= What is asked =
**a)** Update the notebook code between "from google.cloud import" and "client = vision.ImageAnnotatorClient()", inclusive, replacing every "PIL" with "Pillow".
**b)** Arrange the lines of the records between the lines holding "Cửa hàng có" and "Hàng Nhật Today (56, 870)", inclusive, as a numbered list, leaving out blank lines.

= Selected passage =
★ ★ ★ ★ ★

Furthermore, **there is a chance that images are put together improperly**. This can happen because some images in different collections are put together in different orders, depending on the shape of the image. 

For example, in one newspaper an image may be made of 54 smaller images, with the large image being 6 images wide and 9 images tall. However, in another newspaper, an image may also have 54 smaller images but be 9 wide and 6 tall. At the moment, there is no way to fix this aside from going into the script and rearraning the pattern to suite the current newspaper. Hopefully, a solution can someday be used to give the script information as to the exact pattern the image has.

In [1439]:
# Import statements 
import requests
import time
import ast
import random
import json
import os
import sys
import re
import io

from google.cloud import vision
from google.cloud.vision import types
from google.protobuf.json_format import MessageToDict
from bs4 import BeautifulSoup
import os.path
from os import path

import numpy as np
import PIL
from PIL import Image

client = vision.ImageAnnotatorClient()

In [1440]:
def slice_url(url: str) -> str:
    """ Returns a list composed of the first
    half of the given url, behind the date, and 
    the second half of the url following the 
    date. """
    
    # Get indexes of halves
    i = url.find('dat=')
    j = url.find('&', i) 
    
    # Slice string
    half1 = url[:i+4]
    half2 = url[j:]
    
    return [half1, half2]

In [1441]:
def remove_duplicates(str_list: list) -> list:
    """ Returns a list containing no duplicate
    elements, given str_list. """

★ ★ ★ ★ ★

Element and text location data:

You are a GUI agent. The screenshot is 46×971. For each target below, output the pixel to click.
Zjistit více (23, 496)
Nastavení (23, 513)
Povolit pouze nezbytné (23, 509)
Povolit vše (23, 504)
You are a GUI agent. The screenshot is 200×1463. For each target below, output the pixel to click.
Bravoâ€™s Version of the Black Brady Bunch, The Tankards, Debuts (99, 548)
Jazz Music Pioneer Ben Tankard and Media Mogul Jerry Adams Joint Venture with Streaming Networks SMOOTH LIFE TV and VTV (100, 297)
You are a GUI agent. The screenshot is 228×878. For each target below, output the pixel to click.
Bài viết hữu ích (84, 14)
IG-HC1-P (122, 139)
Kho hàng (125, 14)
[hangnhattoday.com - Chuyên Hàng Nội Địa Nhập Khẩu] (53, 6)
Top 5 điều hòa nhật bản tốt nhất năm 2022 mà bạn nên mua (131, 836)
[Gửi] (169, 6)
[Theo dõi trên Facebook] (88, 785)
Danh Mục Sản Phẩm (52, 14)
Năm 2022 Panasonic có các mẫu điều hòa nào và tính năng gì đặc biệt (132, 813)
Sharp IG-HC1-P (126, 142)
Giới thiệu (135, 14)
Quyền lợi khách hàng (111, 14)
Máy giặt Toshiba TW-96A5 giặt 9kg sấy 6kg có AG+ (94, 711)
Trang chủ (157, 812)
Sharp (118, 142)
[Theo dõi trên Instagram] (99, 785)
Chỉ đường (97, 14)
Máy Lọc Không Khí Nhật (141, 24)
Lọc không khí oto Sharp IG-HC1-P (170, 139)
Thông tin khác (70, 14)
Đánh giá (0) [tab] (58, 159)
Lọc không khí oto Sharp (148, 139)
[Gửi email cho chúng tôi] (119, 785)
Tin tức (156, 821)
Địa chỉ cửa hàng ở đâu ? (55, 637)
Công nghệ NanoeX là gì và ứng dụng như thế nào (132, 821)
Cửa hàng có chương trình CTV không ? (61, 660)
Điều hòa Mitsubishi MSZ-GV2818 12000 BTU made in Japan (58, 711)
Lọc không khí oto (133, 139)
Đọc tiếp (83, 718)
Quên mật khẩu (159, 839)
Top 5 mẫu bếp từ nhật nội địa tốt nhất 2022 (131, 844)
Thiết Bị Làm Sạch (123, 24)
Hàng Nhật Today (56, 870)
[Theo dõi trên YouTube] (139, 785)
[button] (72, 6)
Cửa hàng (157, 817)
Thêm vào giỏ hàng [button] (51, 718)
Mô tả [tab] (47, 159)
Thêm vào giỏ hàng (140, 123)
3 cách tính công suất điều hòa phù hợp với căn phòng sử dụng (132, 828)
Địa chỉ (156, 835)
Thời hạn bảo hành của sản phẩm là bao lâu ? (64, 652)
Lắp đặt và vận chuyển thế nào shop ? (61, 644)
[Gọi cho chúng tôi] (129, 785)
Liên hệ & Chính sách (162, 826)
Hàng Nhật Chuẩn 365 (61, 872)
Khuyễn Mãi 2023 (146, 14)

★ ★ ★ ★ ★

= Exercise responses =
**a)**
from google.cloud import vision
from google.cloud.vision import types
from google.protobuf.json_format import MessageToDict
from bs4 import BeautifulSoup
import os.path
from os import path

import numpy as np
import Pillow
from Pillow import Image

client = vision.ImageAnnotatorClient()

**b)**
1. Cửa hàng có chương trình CTV không ? (61, 660)
2. Điều hòa Mitsubishi MSZ-GV2818 12000 BTU made in Japan (58, 711)
3. Lọc không khí oto (133, 139)
4. Đọc tiếp (83, 718)
5. Quên mật khẩu (159, 839)
6. Top 5 mẫu bếp từ nhật nội địa tốt nhất 2022 (131, 844)
7. Thiết Bị Làm Sạch (123, 24)
8. Hàng Nhật Today (56, 870)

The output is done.